High Court rules on challenge to legislation disentitling EU citizens with pre-settled status from means tested social welfare benefits

EU Law

The High Court (Swift J.) has today handed down judgment in  R (Fratila & Tanase) v Secretary of State for Work and Pensions [2020] EWHC 998 (Admin). In this case, the Claimants challenged Regulation 9(3)(c)(i) of the Social Security (Income-related Benefits) (Updating and Amendment) (EU exit) Regulations 2019 (“the Regulations”) on the ground that, although those with pre-settled status had been given a domestic right to remain, Regulation 9(3)(c)(i) made them ineligible for social welfare benefits. It did so by deeming that those with pre-settled status did not meet the residence tests.

The Claimants argued that this amounted to discrimination, contrary to Article 18 TFEU, in line with Trojani v Centre Public d’Aide Sociale de Bruxelles [2004] 3 CMLR 38 (“Trojani”). The Secretary of State argued that Trojani was no longer good law so that it could no longer be used to support a free-standing discrimination claim where the conditions of the Citizens’ Rights Directive (2004/38/EC) were not satisfied – e.g. where one was not a worker or jobseeker.
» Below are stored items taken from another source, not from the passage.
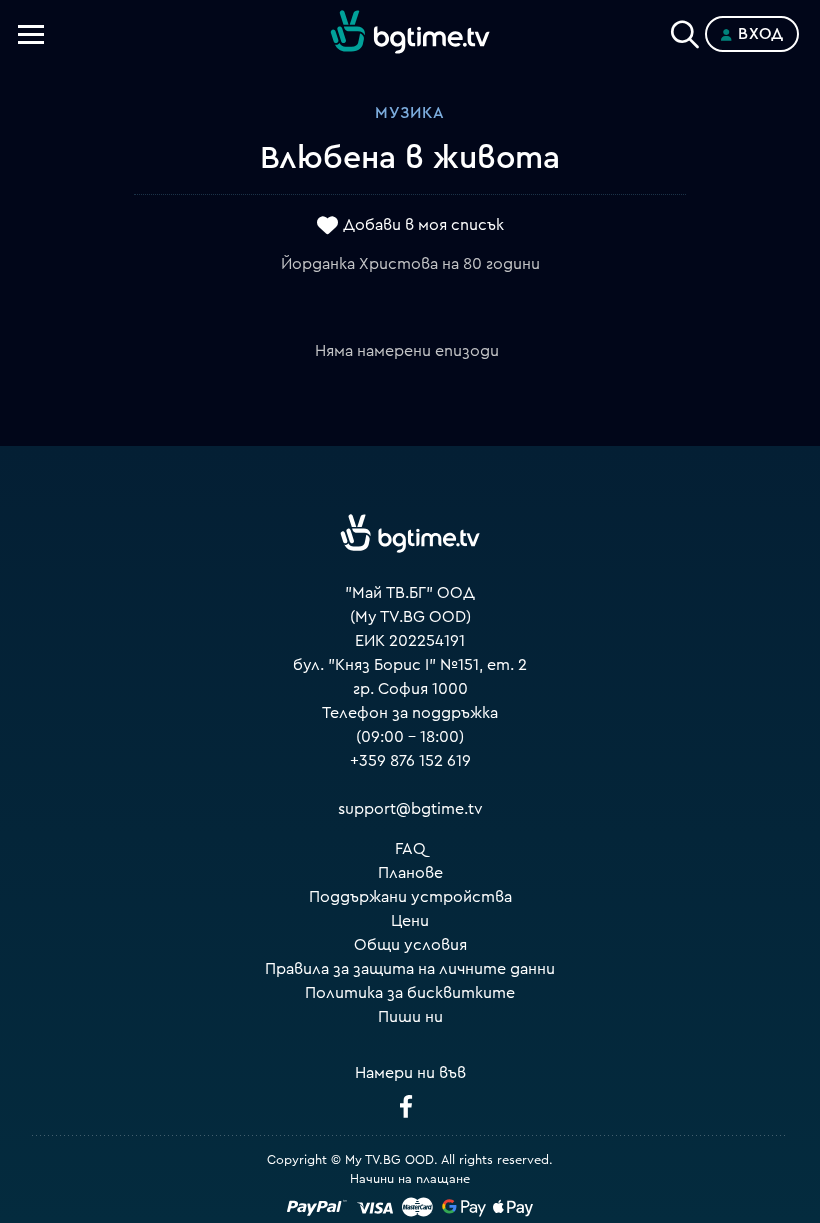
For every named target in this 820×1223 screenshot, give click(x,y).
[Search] (685, 30)
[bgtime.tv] (410, 534)
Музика (410, 113)
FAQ (410, 849)
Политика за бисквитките (410, 993)
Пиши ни (410, 1017)
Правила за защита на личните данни (410, 969)
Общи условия (410, 945)
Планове (410, 873)
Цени (410, 921)
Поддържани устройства (410, 897)
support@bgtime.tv (410, 809)
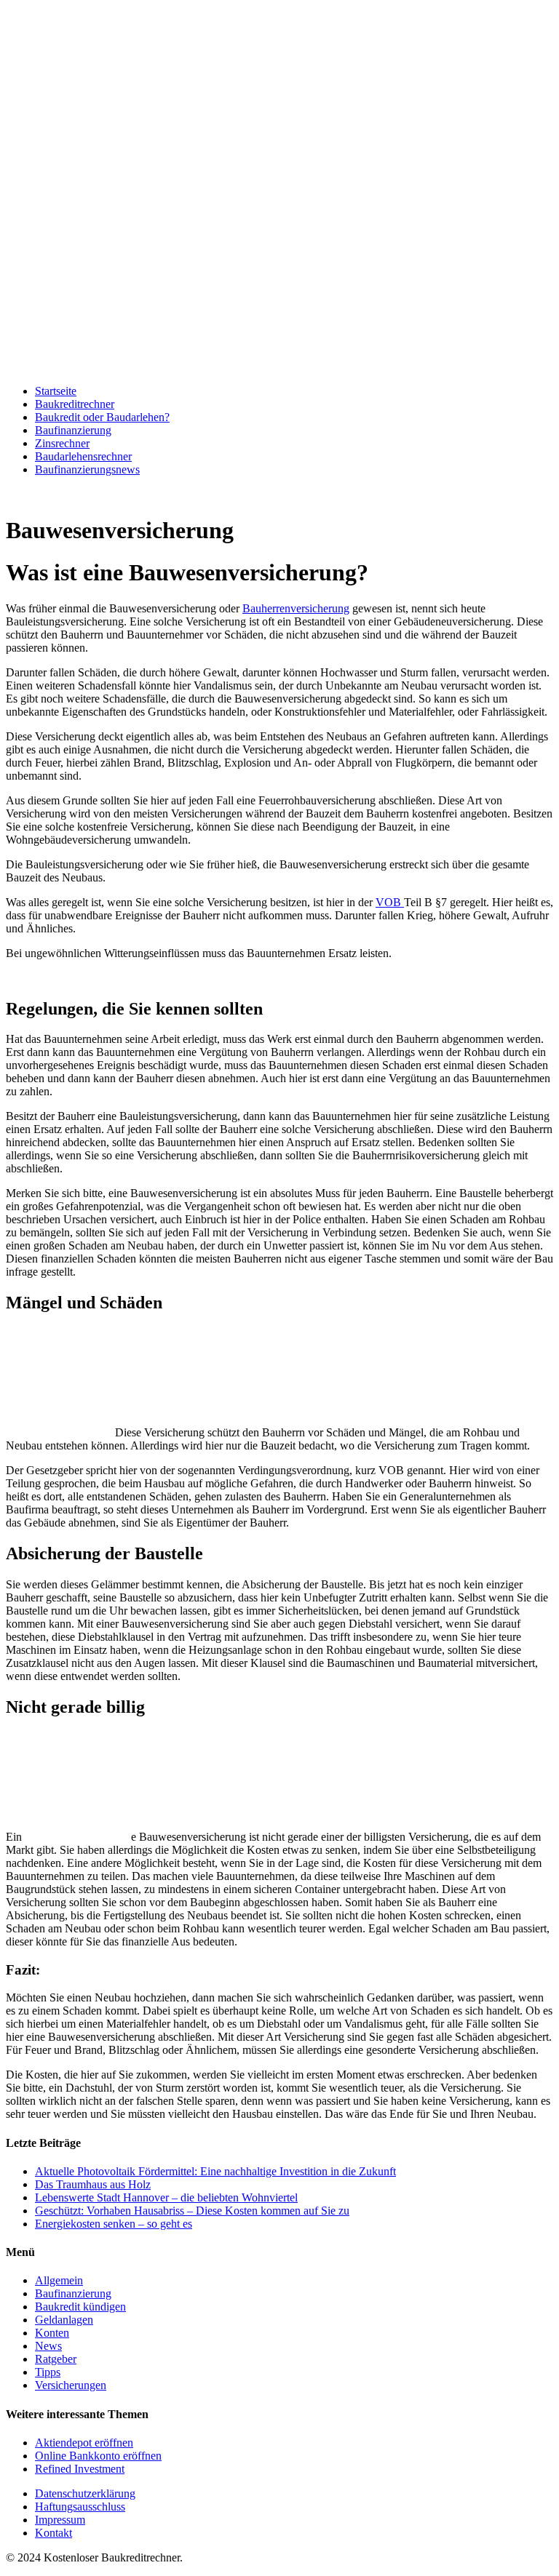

In a decision handed down today, Swift J dismissed the Claimants’ claim. He accepted the Claimants’ and the AIRE Centre’s submissions that Trojani remained good law and should be applied on the facts of this case on the basis that the Claimants had been granted a free-standing domestic right of residence. He further found that there was indirect discrimination on the basis of nationality. Applying the Supreme Court’s previous judgment in Patmalniece v SSWP, however, he found that this discrimination could be justified.

Charles Banner QC and Yaaser Vanderman acted for the AIRE Centre, who were granted permission to intervene by way of written and oral submissions. They were instructed by Andrew Lidbetter, Jasveer Randhawa and Sahil Kher of Herbert Smith Freehills LLP.